In a study of lumbar facet joint arthrography, Sarazin et al.
[9] reported vertical
communications (i.e., opacification of the upper or lower ipsilateral facet
joint), horizontal communications (i.e., opacification of the contralateral
facet joint), and opacification of a defect in the pars interarticularis that
may occur via the retrodural or interspinous space. In cases of advanced
Baastrup's disease, communication between the interspinous space and both
facet joints leads to a classic butterfly appearance.
These patterns of communication were also observed during interspinous
bursography in our patients. This observation indicates that extensive
degeneration in the soft tissue of retrodural and interspinous spaces may
occur and form communicating pathways. When the fluid collection in the
interspinous space is large, it may extend directly to the ligamentum flavum
and even to the posterior epidural space in a manner similar to the formation
of a synovial cyst in the presence of a joint effusion that produces high
intraarticular pressure.
In our patients, the presence of direct continuity on sagittal MRIs and a
direct opacified communicating channel on CT bursograms between the epidural
cysts and the interspinous bursae (Figs.
2D and
3D), the absence of
significant facet arthrosis and effusion, the absence of a visible
communicating channel between the cysts and facet joints on MRIs (Figs.
1B,
2D, and
3B), and the absence of
retrograde contrast material opacification of facet space in at least one
patient allow us to postulate that the posterior epidural cyst may be the
direct anterior extension of the interspinous bursal fluid. The latter may
also communicate with the facet joint, as reported by Sarazin et al.
[9]. We cannot, however,
exclude the possibility of posterior midline extension of the synovial cyst
arising from the facet joints in some patients.

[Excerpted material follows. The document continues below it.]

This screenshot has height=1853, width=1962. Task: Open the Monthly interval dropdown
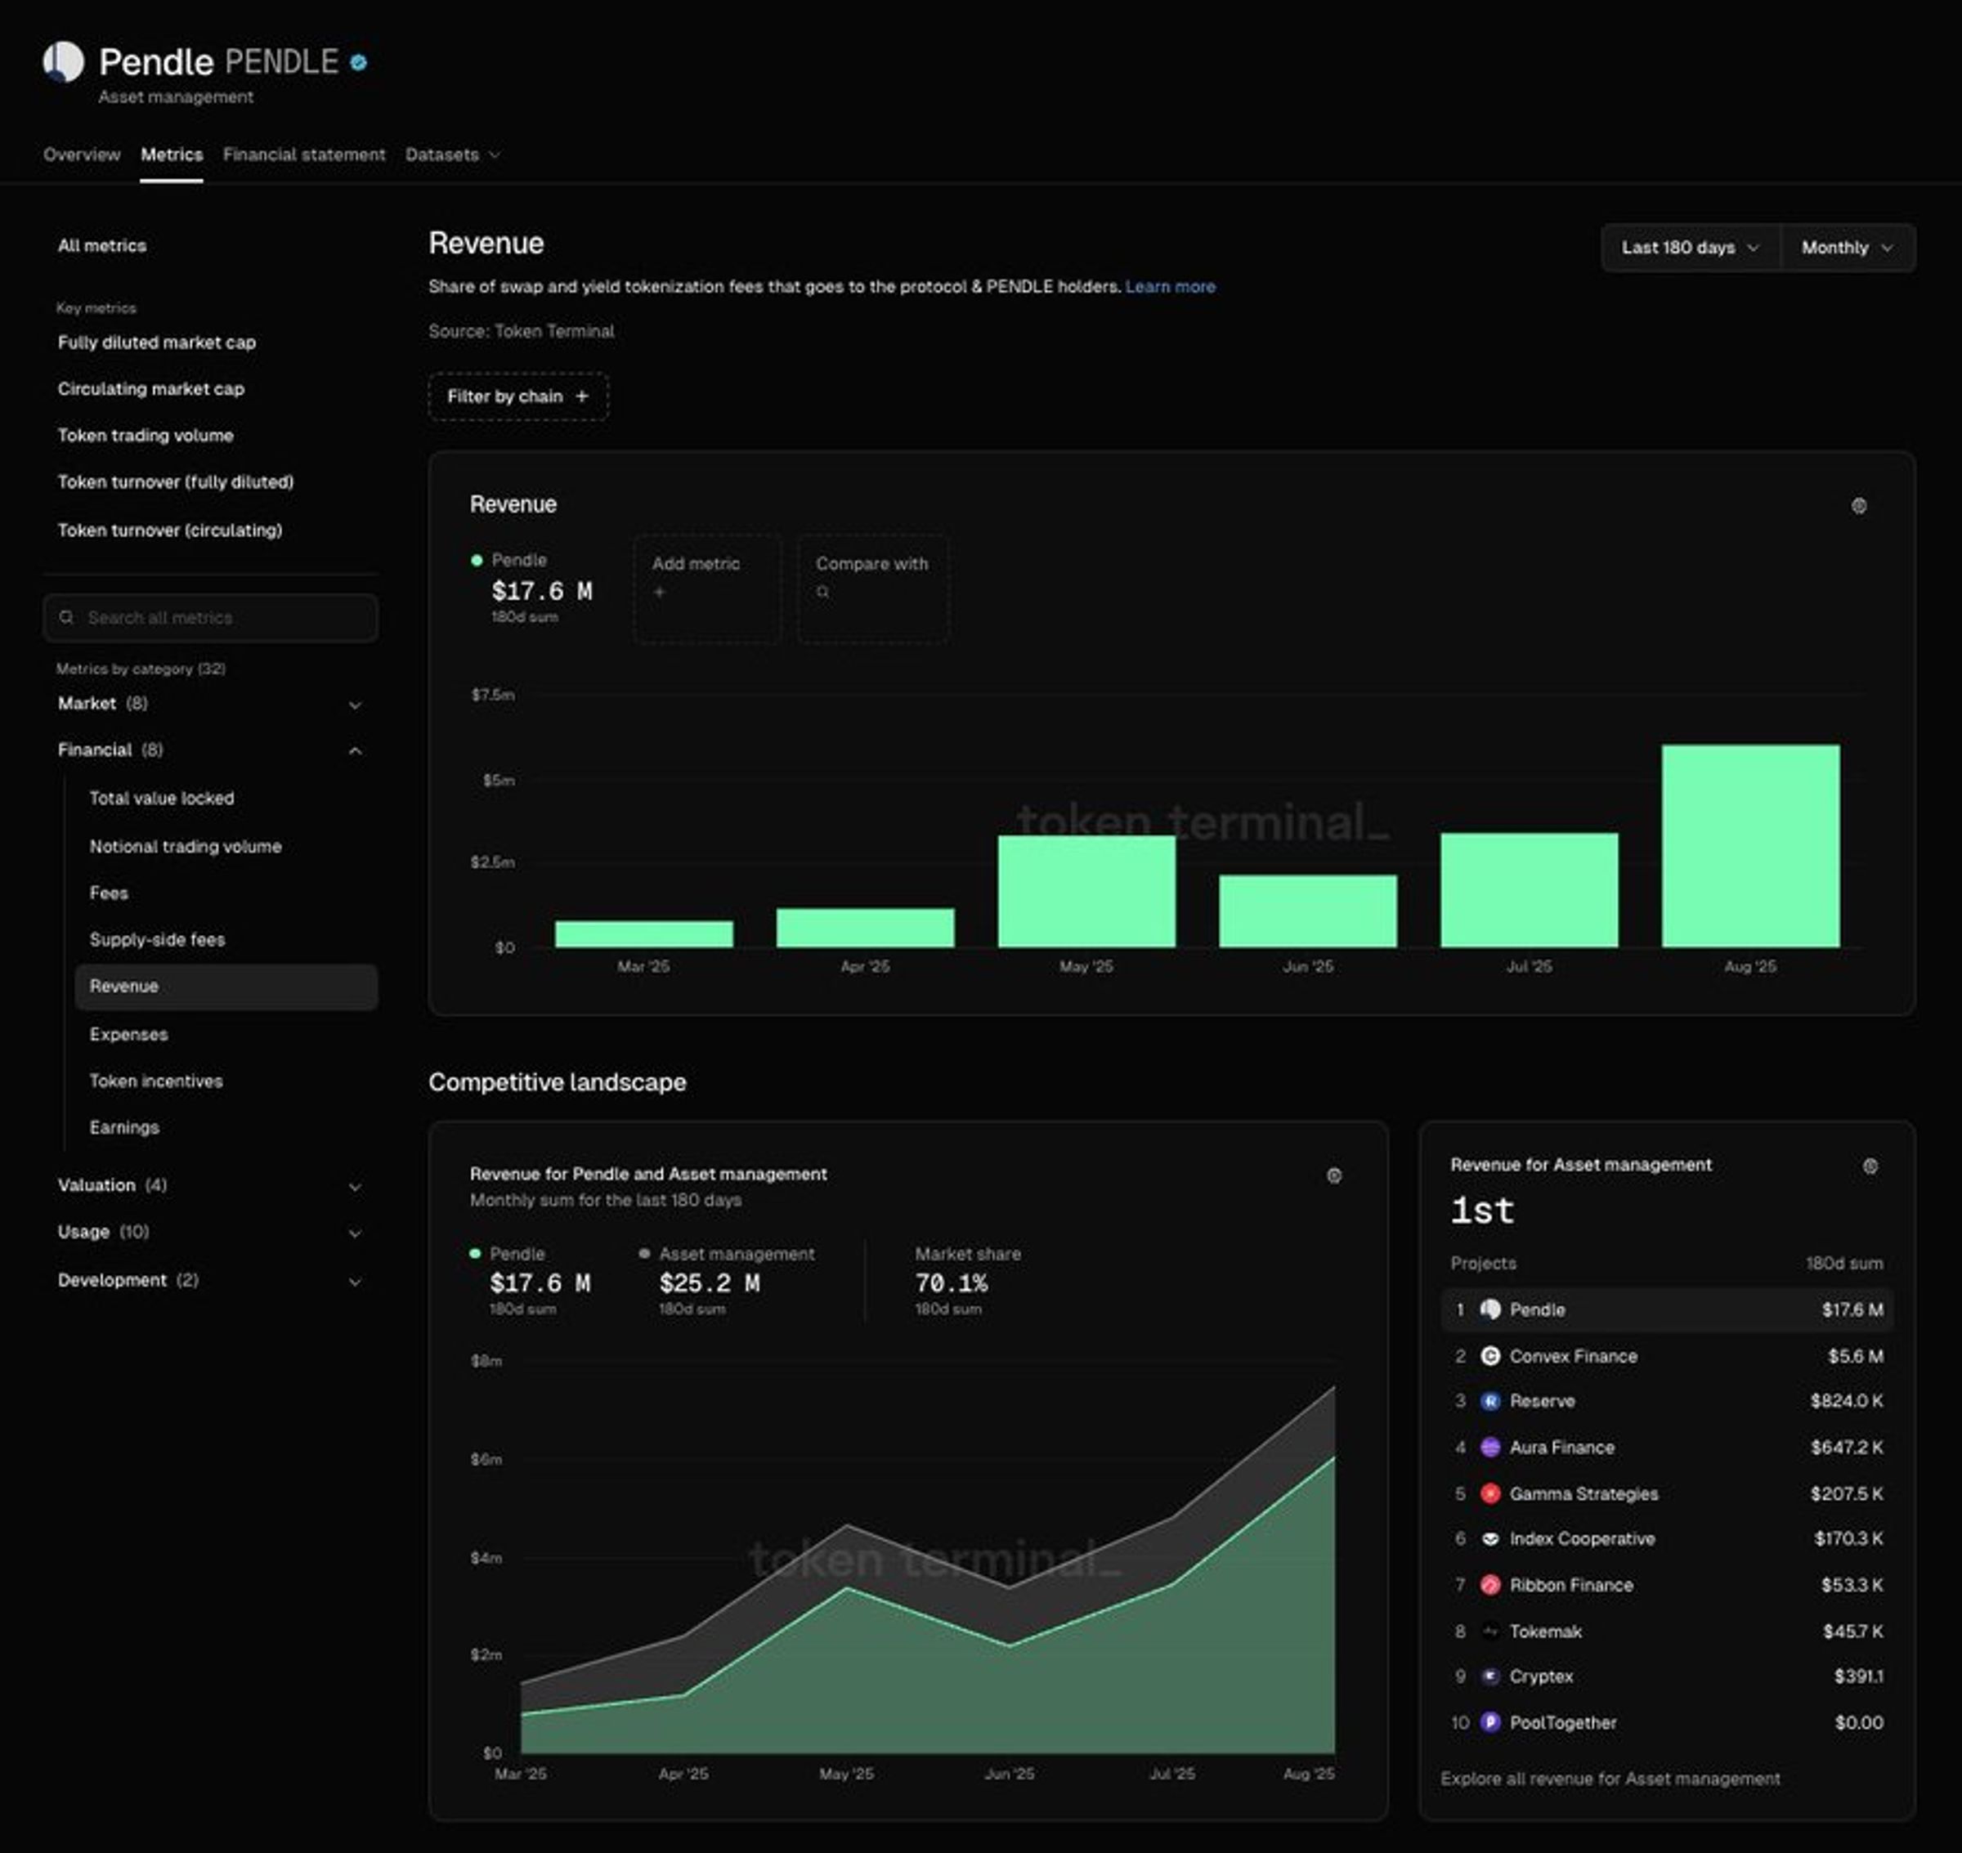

MRI of the lumbar spine can clearly depict Baastrup's disease, interspinous
bursal fluid, and an associated posterocentral epidural cyst. Interspinous
bursography is not really necessary for preoperative evaluation of spinal
stenosis for these patients. For this report, we performed bursography to
document the direct communication between the bursa and the epidural cyst. In
our opinion, however, bursography with steroid injection may be helpful in
conservative treatment of epidural cysts because it is helpful in treating
synovial cysts of the facet joints.
Our study has some limitations. Potential selection bias is unavoidable
because only 10 cases of MRI manifestation of posterocentral epidural cysts
were selected for evaluation. Correlation of clinical findings with the
location and size of the epidural cysts was not possible. The number of
patients was small, and few patients underwent bursography. Surgical
observations and histologic data were limited.
In conclusion, Baastrup's disease is associated with interspinous bursal
fluid. Fluid in the bursa can extend into the posterocentral epidural space
and cause central spinal stenosis with posterior compression of the thecal
sac. Bursography alone or combined with CT allows documentation of abnormal
communicating channels between the interspinous bursa and epidural cyst.